The Delhi court gave the direction while allowing the DPL to initiate steps for appointing an agency to remove the rubble generated by demolition of a portion of the building earlier.

By: PTI | New Delhi | Published:June 20, 2017 6:50 pm

The Delhi High Court has said no portion of the building which houses the “iconic” Karol Bagh branch of the Delhi Public Library (DPL) would be removed or demolished without its permission. The court gave the direction while allowing the DPL to initiate steps for appointing an agency to remove the rubble generated by demolition of a portion of the building earlier.

A vacation bench of Justices Sanjeev Sachdeva and A K Chawla said that the DPL has to first ascertain which floors of the central Delhi building, housing the 55-year-old library, need to be demolished and submit a report to the court.

“The removal of any structure would be with the permission of the court,” the bench said and added, “It used to be an iconic library at one point of time.”

It said that its interim order restraining the North Delhi Municipal Corporation (NDMC) from demolishing the building would continue.

The order came during the hearing an application filed by the building’s owner, seeking directions to the library to appoint an independent agency to clear the rubble.

The owner, Dimple Enterprises, has claimed that the rubble is adding to the structural instability of the building and also contended that two of its floors are in a bad state and need to be removed.
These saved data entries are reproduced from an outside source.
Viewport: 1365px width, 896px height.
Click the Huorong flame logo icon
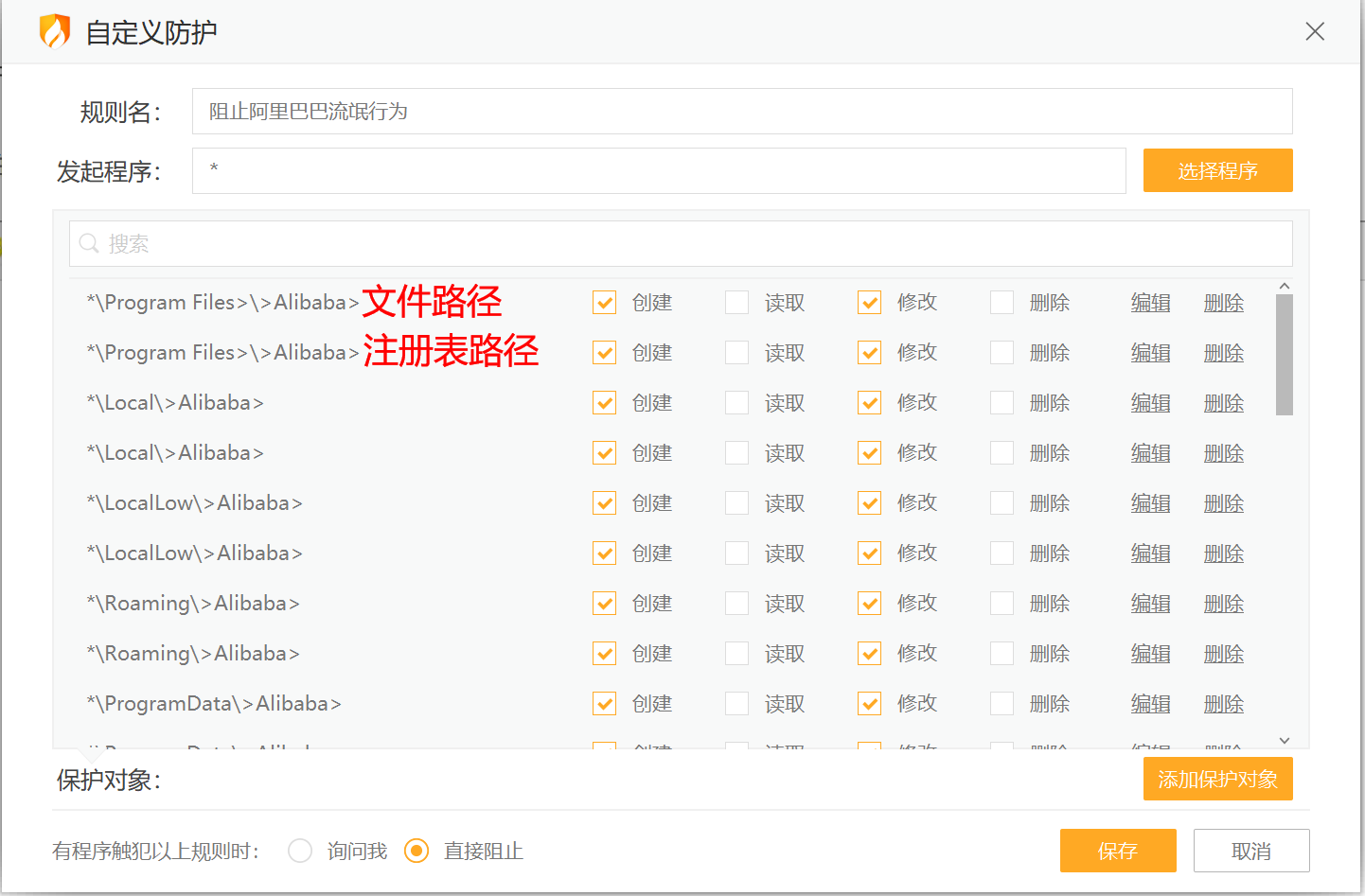coord(55,31)
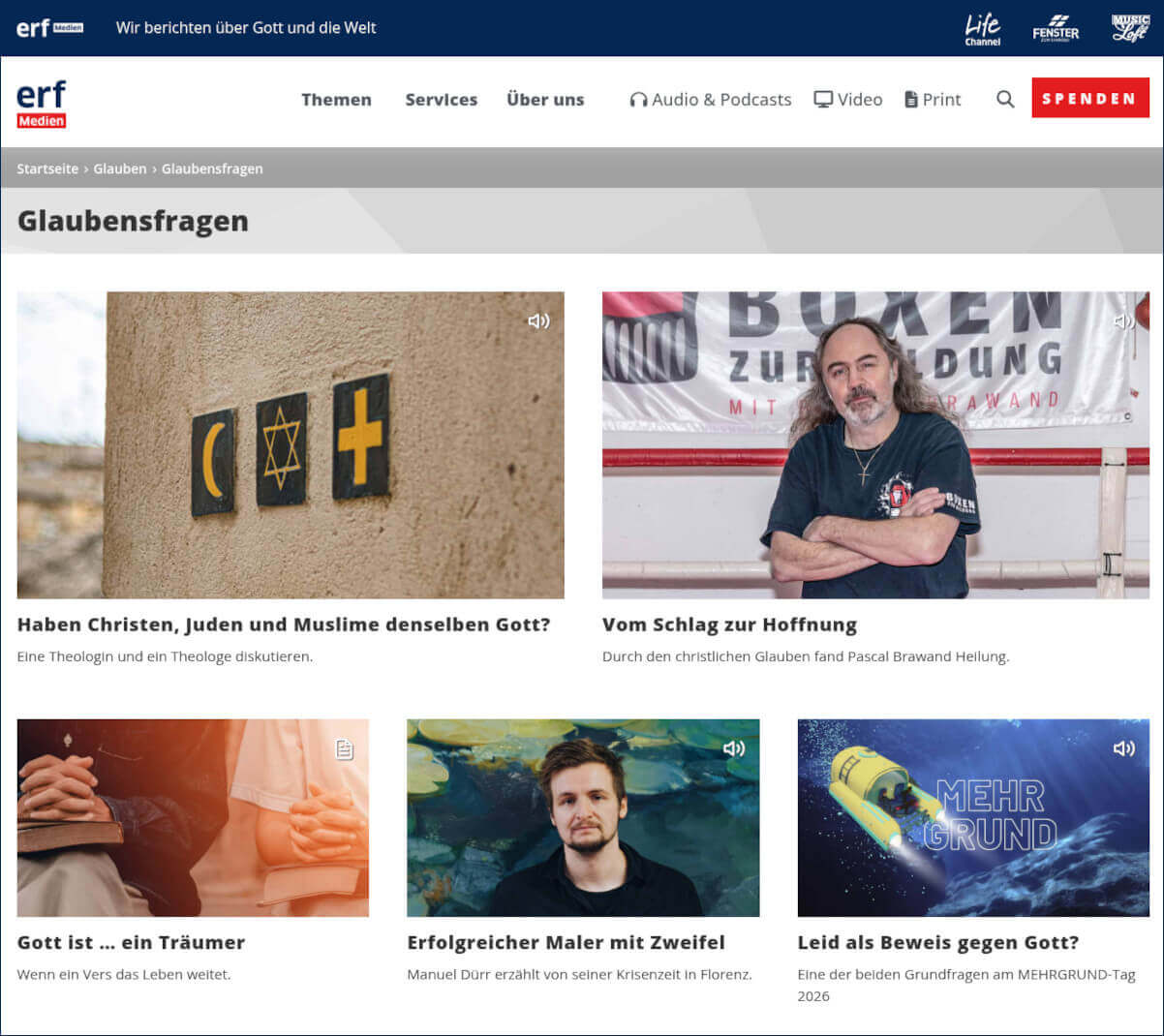Click the Print document icon

[x=910, y=99]
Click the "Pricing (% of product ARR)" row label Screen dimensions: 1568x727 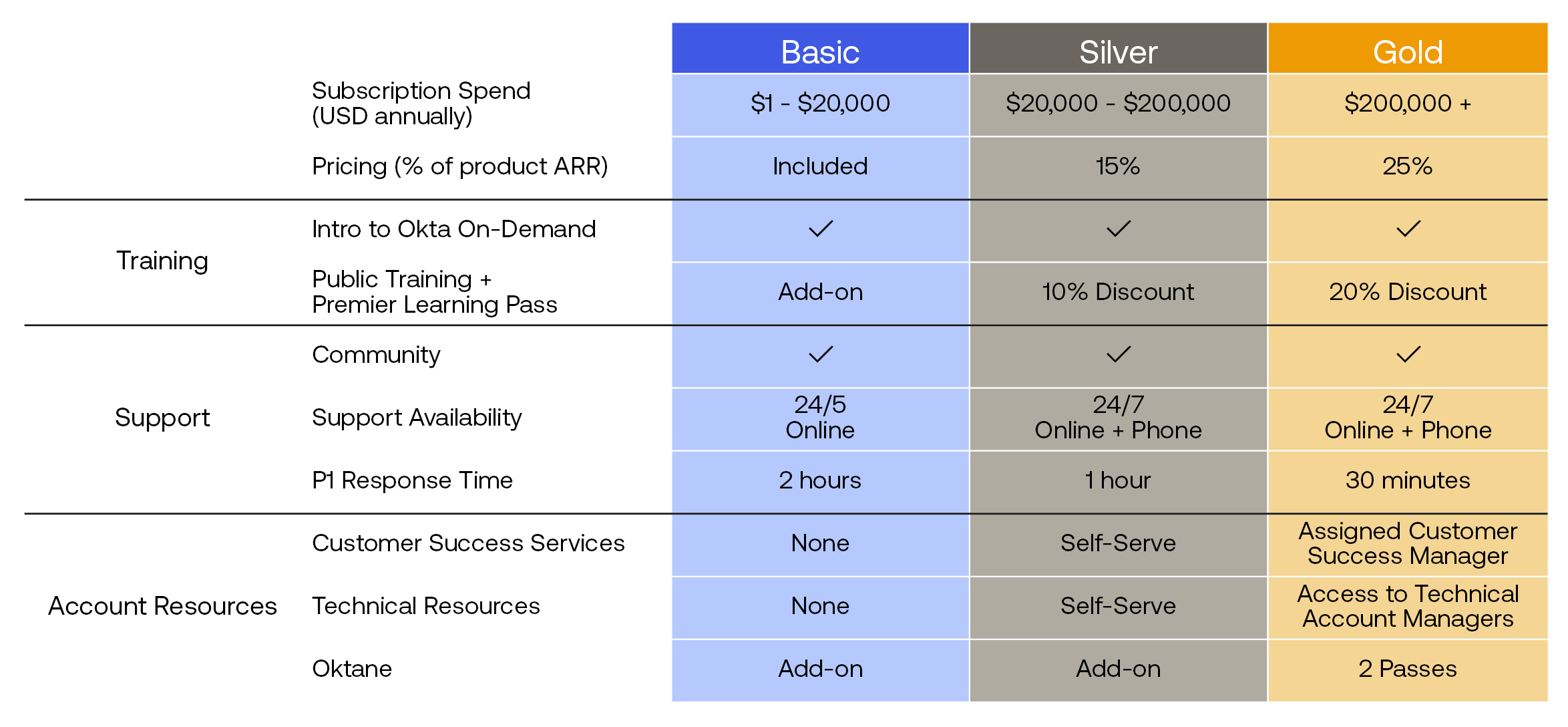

The application was filed in the PIL moved by some scholars and journalists, who have challenged the NDMC’s two notices to the DPL to vacate the premises claiming the building was structurally unfit and dangerous and therefore, needs to be demolished.

The court had earlier stopped the NDMC from taking any further step, saying the library “shall be kept closed and nobody shall be permitted to enter the premises till further order”.

It had also asked the Centre to consider the reports given by the IIT, Delhi and the Central Public Works Department (CPWD) after inspecting premises and to take a decision with regard to the building’s structural stability.

Seeking quashing of the NDMC notices, the petitioners had alleged that the owner of the premises “wants a commercial complex to come up in place of this library in order to make money from the land”.

“The NDMC has been manipulated by using corrupt practices to declare the premises as dangerous now, while in 2011, the same civic body had certified the building as safe, provided minor maintenance (was carried out,” the main petition has said.

It has alleged that “pressure and corrupt tactics by the owners” was behind the demolition move. The petitioners had also claimed there was no likelihood of an immediate danger to passers-by or others while entering the premises.

Funded by the Ministry of Culture, the DPL board is an autonomous body which has around 45 branches and mobile libraries across Delhi. It comprises officers from both the central and the Delhi governments, intellectuals, members of the Legislative Assembly and councillors.

The first Delhi Public Library was started by Prime Minister Jawaharlal Nehru across the old Delhi railway station in 1951.